Deste modo, hoje comemora-se também todo um ideário que por vezes parece esquecido. Um ideário que, se calhar por ser tão repetido ou por ser dado por garantido, parece merecer cada vez menor consideração. Como é evidente, um sistema político não se justifica ou legitima apenas pelo seu ideário. È preciso bastante mais do que isso. Mas tal não impede que os valores que o rodeiam lhe possam garantir uma legitimidade acrescida.
Assim sendo, importa ter em conta que a República representa valores tão determinantes como a liberdade e a igualdade. E embora a democracia não se limite às repúblicas, é nestas que o ideal de igualdade entre todos os homens e mulheres melhor se consegue reflectir. Neste sentido, o que hoje se comemora é também a tentativa de um Portugal de todos, mais justo e mais democrático levada a cabo há 100 anos atrás.

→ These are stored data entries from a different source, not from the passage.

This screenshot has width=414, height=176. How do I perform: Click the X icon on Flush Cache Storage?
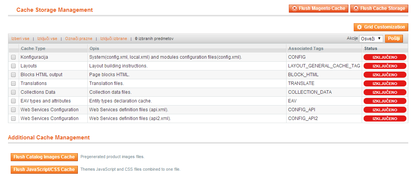point(356,8)

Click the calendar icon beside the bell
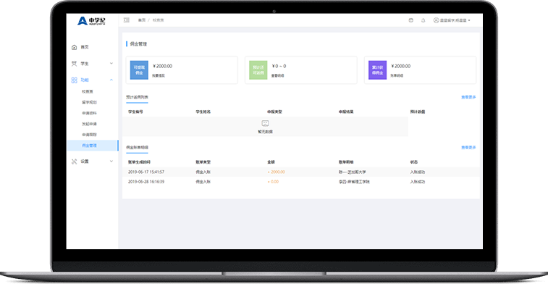pyautogui.click(x=411, y=20)
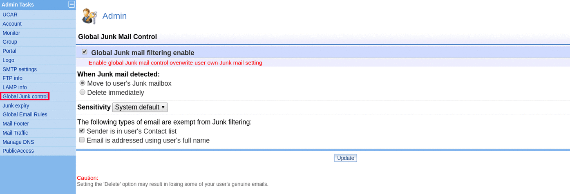
Task: Open Manage DNS
Action: click(x=18, y=142)
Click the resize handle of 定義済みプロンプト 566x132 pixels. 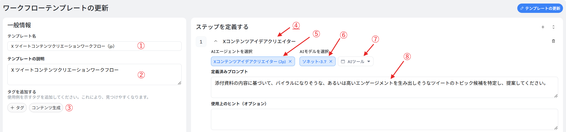556,96
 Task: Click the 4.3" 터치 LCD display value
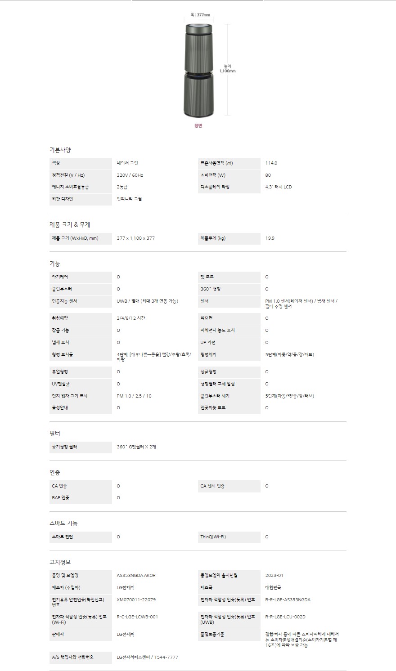pos(279,187)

Embora os aniversários acabem por ser simples pretextos para comemorarmos algo com regularidade, se calhar importa aproveitar este centenário para pensarmos bem sobre o modelo de sociedade que pretendemos. Que liberdade, que igualdade, que justiça? O que está bem, o que necessita de ficar melhor e qual o caminho para o conseguir. Porque isso é pensar a coisa pública, sendo um dos mais genuínos gestos políticos que se pode ter. E, por último mas não menos importante, importa pensarmos também o que estamos a fazer por isso, como nos estamos a dedicar para levar a cabo tais objectivos. Eis uma boa dica republicana para um dia que se quer de celebração. Que venham mais 100 anos!